* Dataset records:

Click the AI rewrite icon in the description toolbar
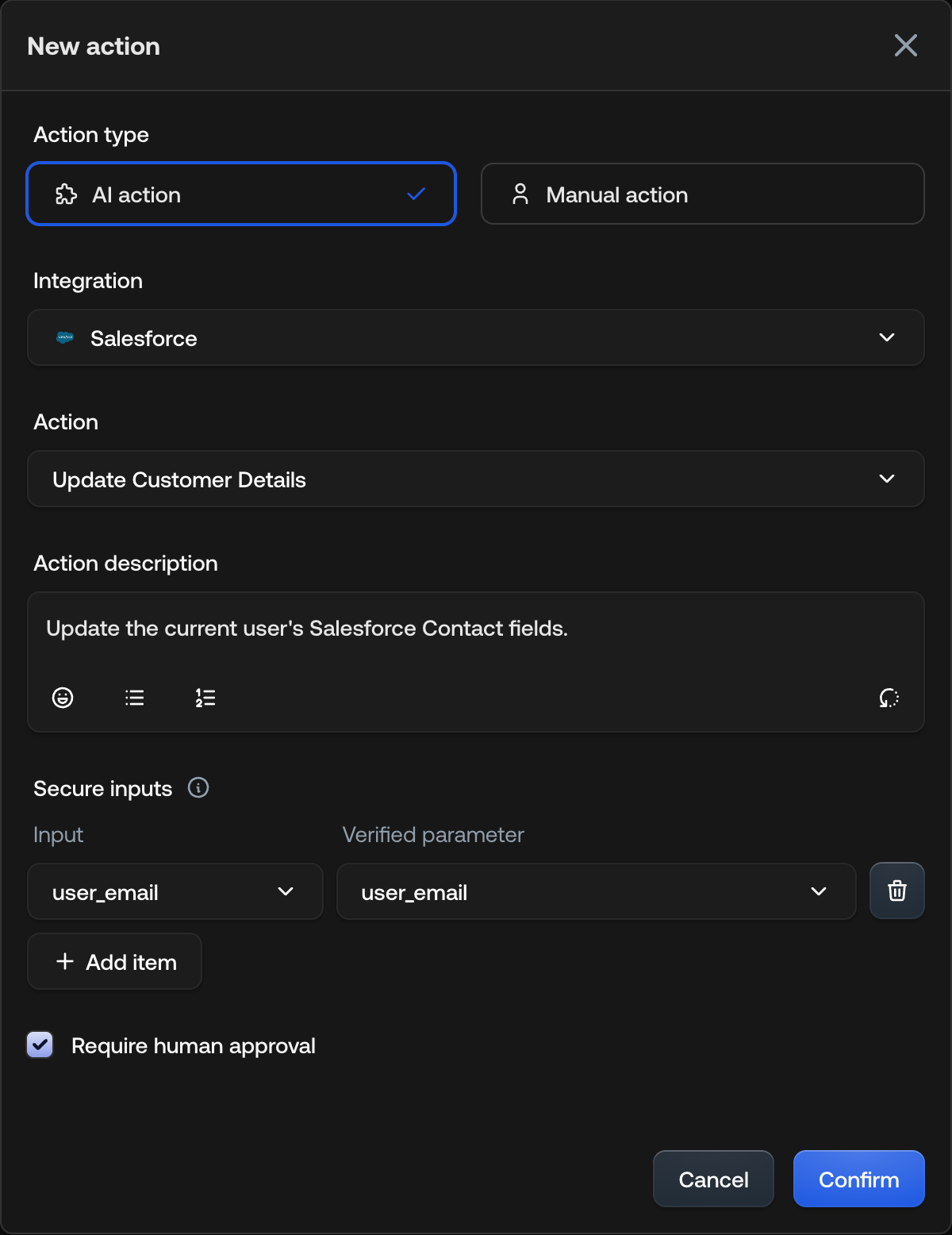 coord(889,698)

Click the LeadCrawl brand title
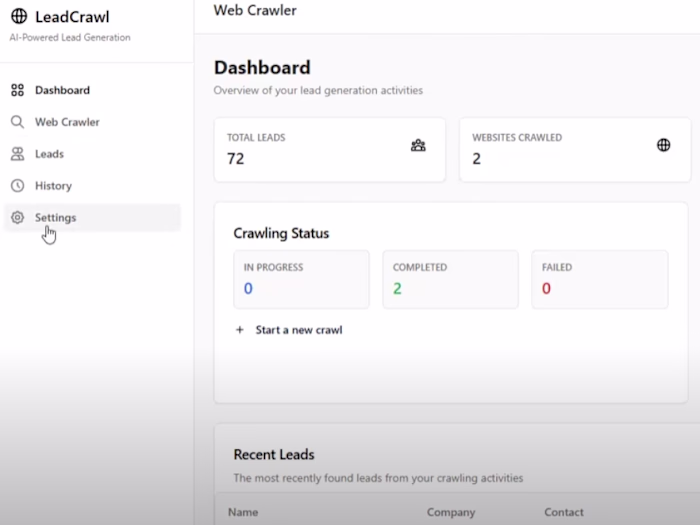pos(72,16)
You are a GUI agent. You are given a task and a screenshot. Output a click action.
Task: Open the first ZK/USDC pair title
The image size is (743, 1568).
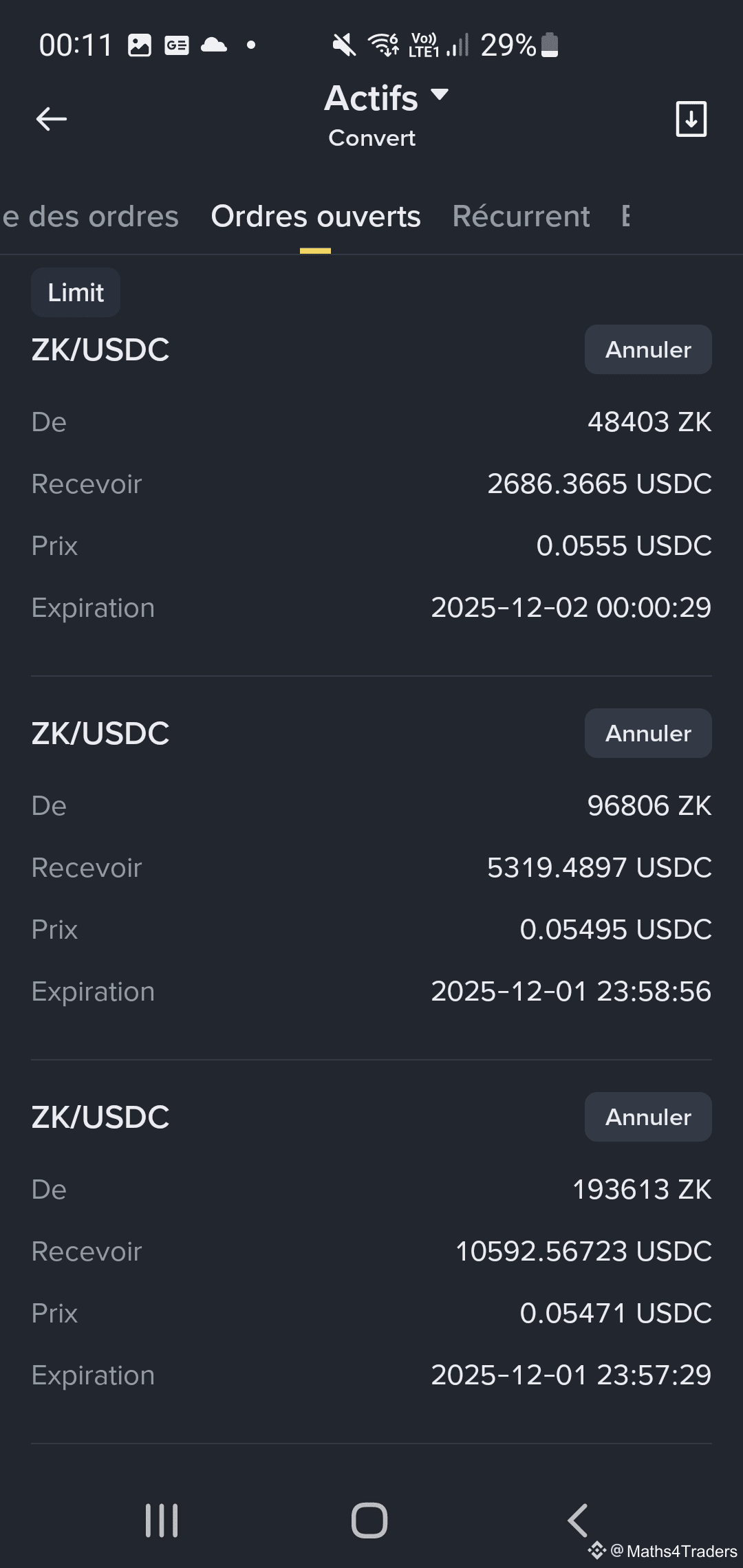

* Exercise aim: Repeat all of the material above exactly, leaving out pictures.

* Answer box:
Click the AI rewrite icon in the description toolbar
 coord(889,698)

Click the LeadCrawl brand title
pos(72,16)
You are a GUI agent. You are given a task and a screenshot. Output a click action.
Task: Open the first ZK/USDC pair title
The image size is (743, 1568).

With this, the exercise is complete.